## Exercise objective:
Please reproduce all of the entries exactly, without omitting any.

## Source material:

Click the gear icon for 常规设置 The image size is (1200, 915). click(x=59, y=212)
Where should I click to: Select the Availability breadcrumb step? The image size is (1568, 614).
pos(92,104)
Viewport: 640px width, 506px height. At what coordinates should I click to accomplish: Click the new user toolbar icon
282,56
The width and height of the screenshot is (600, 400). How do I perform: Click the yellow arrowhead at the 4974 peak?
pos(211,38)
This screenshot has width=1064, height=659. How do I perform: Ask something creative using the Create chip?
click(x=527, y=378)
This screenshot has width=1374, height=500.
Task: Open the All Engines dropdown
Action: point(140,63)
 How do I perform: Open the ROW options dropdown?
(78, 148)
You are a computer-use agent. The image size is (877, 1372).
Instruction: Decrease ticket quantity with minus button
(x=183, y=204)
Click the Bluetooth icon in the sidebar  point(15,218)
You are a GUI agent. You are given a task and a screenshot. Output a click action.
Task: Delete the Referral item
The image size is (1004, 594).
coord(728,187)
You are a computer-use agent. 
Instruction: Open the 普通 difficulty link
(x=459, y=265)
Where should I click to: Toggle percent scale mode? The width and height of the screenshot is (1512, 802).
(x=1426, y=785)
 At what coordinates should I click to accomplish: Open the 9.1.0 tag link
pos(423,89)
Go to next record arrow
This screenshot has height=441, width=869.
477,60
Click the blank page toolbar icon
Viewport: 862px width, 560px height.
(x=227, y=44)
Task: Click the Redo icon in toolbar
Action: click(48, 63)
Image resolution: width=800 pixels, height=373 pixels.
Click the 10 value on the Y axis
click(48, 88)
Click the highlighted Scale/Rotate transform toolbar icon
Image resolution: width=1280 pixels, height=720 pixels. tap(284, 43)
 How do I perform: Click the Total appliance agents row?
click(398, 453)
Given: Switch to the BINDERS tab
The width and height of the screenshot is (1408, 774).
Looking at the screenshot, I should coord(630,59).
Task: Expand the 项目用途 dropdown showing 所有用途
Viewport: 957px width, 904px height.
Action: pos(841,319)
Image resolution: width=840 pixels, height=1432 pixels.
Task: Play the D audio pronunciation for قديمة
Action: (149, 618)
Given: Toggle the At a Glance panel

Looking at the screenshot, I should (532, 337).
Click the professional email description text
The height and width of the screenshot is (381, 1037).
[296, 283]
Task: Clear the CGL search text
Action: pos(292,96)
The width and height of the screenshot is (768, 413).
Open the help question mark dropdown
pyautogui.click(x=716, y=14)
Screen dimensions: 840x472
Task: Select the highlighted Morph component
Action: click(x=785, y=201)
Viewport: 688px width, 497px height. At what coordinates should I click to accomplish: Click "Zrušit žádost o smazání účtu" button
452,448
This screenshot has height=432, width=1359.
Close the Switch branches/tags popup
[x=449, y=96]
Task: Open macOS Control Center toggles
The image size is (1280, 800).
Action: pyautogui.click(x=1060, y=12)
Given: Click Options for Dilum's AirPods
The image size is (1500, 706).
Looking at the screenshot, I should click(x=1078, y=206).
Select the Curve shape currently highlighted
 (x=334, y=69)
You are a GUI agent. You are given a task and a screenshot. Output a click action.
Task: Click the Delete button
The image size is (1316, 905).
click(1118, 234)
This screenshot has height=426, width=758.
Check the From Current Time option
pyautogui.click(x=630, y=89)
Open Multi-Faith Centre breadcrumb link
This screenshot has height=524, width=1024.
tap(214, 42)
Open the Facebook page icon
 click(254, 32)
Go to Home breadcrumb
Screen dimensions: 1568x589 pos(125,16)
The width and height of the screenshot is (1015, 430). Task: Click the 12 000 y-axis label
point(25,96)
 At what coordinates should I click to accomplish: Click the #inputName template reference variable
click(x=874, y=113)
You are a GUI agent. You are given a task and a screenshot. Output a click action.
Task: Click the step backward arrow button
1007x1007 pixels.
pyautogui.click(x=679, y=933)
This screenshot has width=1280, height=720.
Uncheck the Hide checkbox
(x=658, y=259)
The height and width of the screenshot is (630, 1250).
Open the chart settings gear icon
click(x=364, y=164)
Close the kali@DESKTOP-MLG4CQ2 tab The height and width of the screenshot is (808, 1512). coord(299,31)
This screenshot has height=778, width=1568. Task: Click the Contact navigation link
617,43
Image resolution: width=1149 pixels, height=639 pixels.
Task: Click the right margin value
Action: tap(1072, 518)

## Answer space:
Click the gear icon for 常规设置 The image size is (1200, 915). click(x=59, y=212)
Where should I click to: Select the Availability breadcrumb step? The image size is (1568, 614).
pos(92,104)
Viewport: 640px width, 506px height. At what coordinates should I click to accomplish: Click the new user toolbar icon
282,56
The width and height of the screenshot is (600, 400). How do I perform: Click the yellow arrowhead at the 4974 peak?
pos(211,38)
This screenshot has width=1064, height=659. How do I perform: Ask something creative using the Create chip?
click(x=527, y=378)
This screenshot has width=1374, height=500.
Task: Open the All Engines dropdown
Action: point(140,63)
 How do I perform: Open the ROW options dropdown?
(78, 148)
You are a computer-use agent. The image size is (877, 1372).
Instruction: Decrease ticket quantity with minus button
(x=183, y=204)
Click the Bluetooth icon in the sidebar  point(15,218)
You are a GUI agent. You are given a task and a screenshot. Output a click action.
Task: Delete the Referral item
The image size is (1004, 594).
coord(728,187)
You are a computer-use agent. 
Instruction: Open the 普通 difficulty link
(x=459, y=265)
Where should I click to: Toggle percent scale mode? The width and height of the screenshot is (1512, 802).
(x=1426, y=785)
 At what coordinates should I click to accomplish: Open the 9.1.0 tag link
pos(423,89)
Go to next record arrow
This screenshot has height=441, width=869.
477,60
Click the blank page toolbar icon
Viewport: 862px width, 560px height.
(x=227, y=44)
Task: Click the Redo icon in toolbar
Action: click(48, 63)
Image resolution: width=800 pixels, height=373 pixels.
Click the 10 value on the Y axis
click(48, 88)
Click the highlighted Scale/Rotate transform toolbar icon
Image resolution: width=1280 pixels, height=720 pixels. tap(284, 43)
 How do I perform: Click the Total appliance agents row?
click(398, 453)
Given: Switch to the BINDERS tab
The width and height of the screenshot is (1408, 774).
Looking at the screenshot, I should coord(630,59).
Task: Expand the 项目用途 dropdown showing 所有用途
Viewport: 957px width, 904px height.
Action: pos(841,319)
Image resolution: width=840 pixels, height=1432 pixels.
Task: Play the D audio pronunciation for قديمة
Action: (149, 618)
Given: Toggle the At a Glance panel

Looking at the screenshot, I should (532, 337).
Click the professional email description text
The height and width of the screenshot is (381, 1037).
[296, 283]
Task: Clear the CGL search text
Action: pos(292,96)
The width and height of the screenshot is (768, 413).
Open the help question mark dropdown
pyautogui.click(x=716, y=14)
Screen dimensions: 840x472
Task: Select the highlighted Morph component
Action: click(x=785, y=201)
Viewport: 688px width, 497px height. At what coordinates should I click to accomplish: Click "Zrušit žádost o smazání účtu" button
452,448
This screenshot has height=432, width=1359.
Close the Switch branches/tags popup
[x=449, y=96]
Task: Open macOS Control Center toggles
The image size is (1280, 800).
Action: pyautogui.click(x=1060, y=12)
Given: Click Options for Dilum's AirPods
The image size is (1500, 706).
Looking at the screenshot, I should click(x=1078, y=206).
Select the Curve shape currently highlighted
 (x=334, y=69)
You are a GUI agent. You are given a task and a screenshot. Output a click action.
Task: Click the Delete button
The image size is (1316, 905).
click(1118, 234)
This screenshot has height=426, width=758.
Check the From Current Time option
pyautogui.click(x=630, y=89)
Open Multi-Faith Centre breadcrumb link
This screenshot has height=524, width=1024.
tap(214, 42)
Open the Facebook page icon
 click(254, 32)
Go to Home breadcrumb
Screen dimensions: 1568x589 pos(125,16)
The width and height of the screenshot is (1015, 430). Task: Click the 12 000 y-axis label
point(25,96)
 At what coordinates should I click to accomplish: Click the #inputName template reference variable
click(x=874, y=113)
You are a GUI agent. You are given a task and a screenshot. Output a click action.
Task: Click the step backward arrow button
1007x1007 pixels.
pyautogui.click(x=679, y=933)
This screenshot has width=1280, height=720.
Uncheck the Hide checkbox
(x=658, y=259)
The height and width of the screenshot is (630, 1250).
Open the chart settings gear icon
click(x=364, y=164)
Close the kali@DESKTOP-MLG4CQ2 tab The height and width of the screenshot is (808, 1512). coord(299,31)
This screenshot has height=778, width=1568. Task: Click the Contact navigation link
617,43
Image resolution: width=1149 pixels, height=639 pixels.
Task: Click the right margin value
Action: tap(1072, 518)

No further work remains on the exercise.